Peut-on encore croire en l’école ?

L’école est en crise : la réduction des moyens qui lui sont alloués hypothèque gravement
son fonctionnement, ses personnels ne sont plus à même de faire du « beau » travail, elle ne garantit plus ni l’égalité d’accès, ni l’insertion professionnelle et ses finalités sont brouillées…
Une école qui ne se reconnaît plus, une école en perte de repères. Cet ouvrage collectif prend appui
sur ce constat, analyse les causes et les symptômes de cette crise pour avancer un autre projet d’école,
à reconstruire totalement : une école de l’émancipation.


Comprendre la crise de l’école, c’est se souvenir de Bourdieu, entre autres sociologues, et repenser la culture scolaire : les auteurs insistent sur cette école de la reproduction sociale, des « héritiers », mais ne s’arrêtent pas là. L’école capitaliste va plus loin, elle sert de levier à la bourgeoisie pour maintenir son pouvoir et pour exclure, via une culture scolaire orientée à des fins de domination, toute une partie de la population. Ainsi, les « mauvais » élèves ne sont pas « éloignés » de la culture scolaire, ils lui « résistent », par instinct de classe.

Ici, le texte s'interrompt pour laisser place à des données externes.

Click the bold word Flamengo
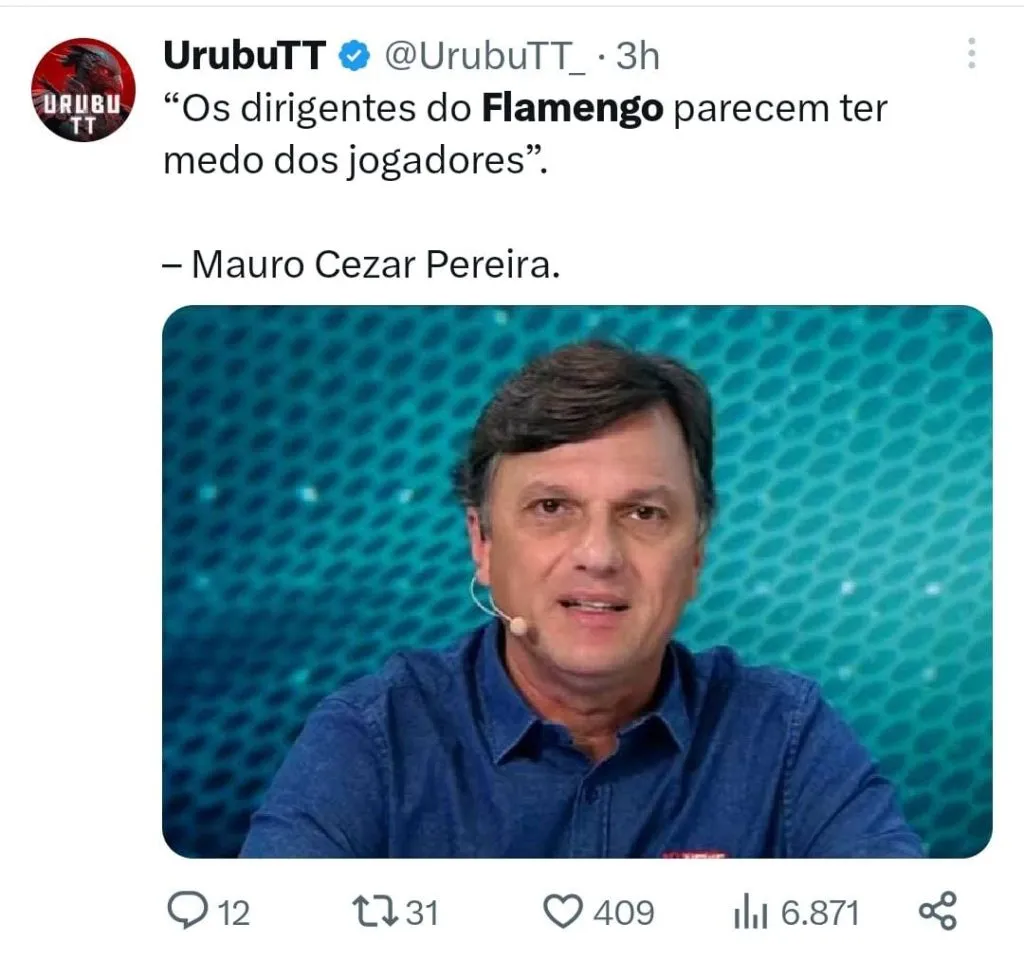The width and height of the screenshot is (1024, 960). coord(573,108)
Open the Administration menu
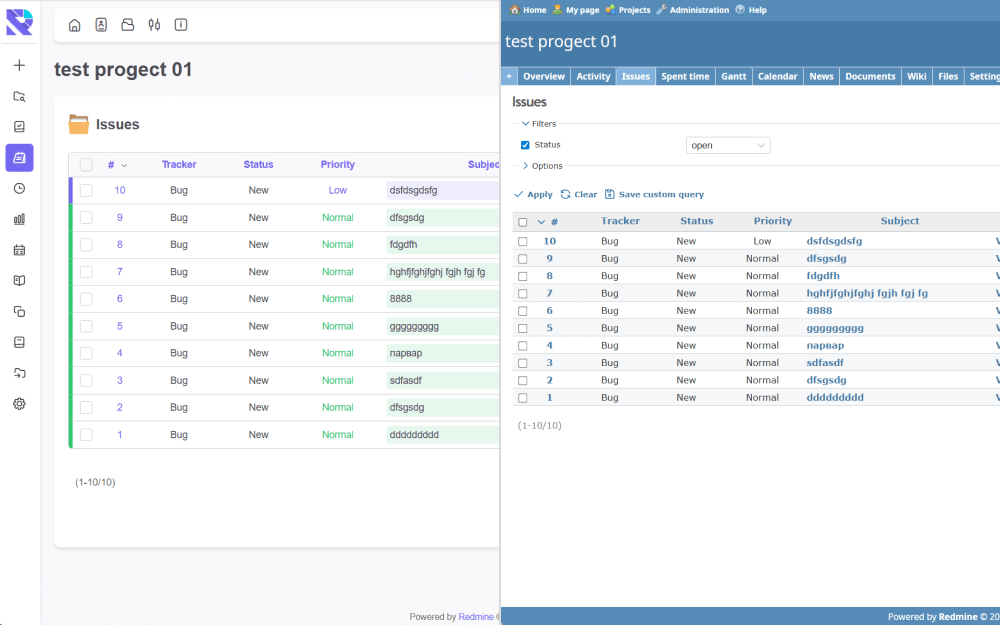1000x625 pixels. (699, 10)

Crise sociale : cause, ou prétexte ?

La crise sociale impacte forcément l’école : le diplôme n’est plus une garantie contre le chômage, la qualification s’estompe peu à peu au profit de la « compétence ». Il faut se saisir de cette situation pour redéfinir les finalités de l’école : si l’école n’assure plus l’insertion sociale, il faut en déduire que l’utilitarisme néolibéral est battu en brèche, et que la compétition qui règne au sein de l’école est sans fin, mais aussi sans objet. Or, à l’inverse, la logique néolibérale se poursuit. L’Etat, loin de se désengager, multiplie ses interventions pour imposer son emprise sociale : « le monde du capital, décliné en termes de compétitivité et de concurrence, d’entretien de l’employabilité tout au long de la vie pénètre de façon directe (…) au sein de l’institution scolaire », comme l’écrit Francis Vergne dans La Nouvelle Ecole capitaliste. Les résistances sont nombreuses, des désobéisseurs aux actions syndicales, mais la tâche est rude face à cet état stratège qui impose un « nouvel ordre éducatif ». L’auteur en conclut qu’il faut tendre à refuser collectivement d’accompagner ce nouveau capitalisme et développer le concept « d’inservitude volontaire ».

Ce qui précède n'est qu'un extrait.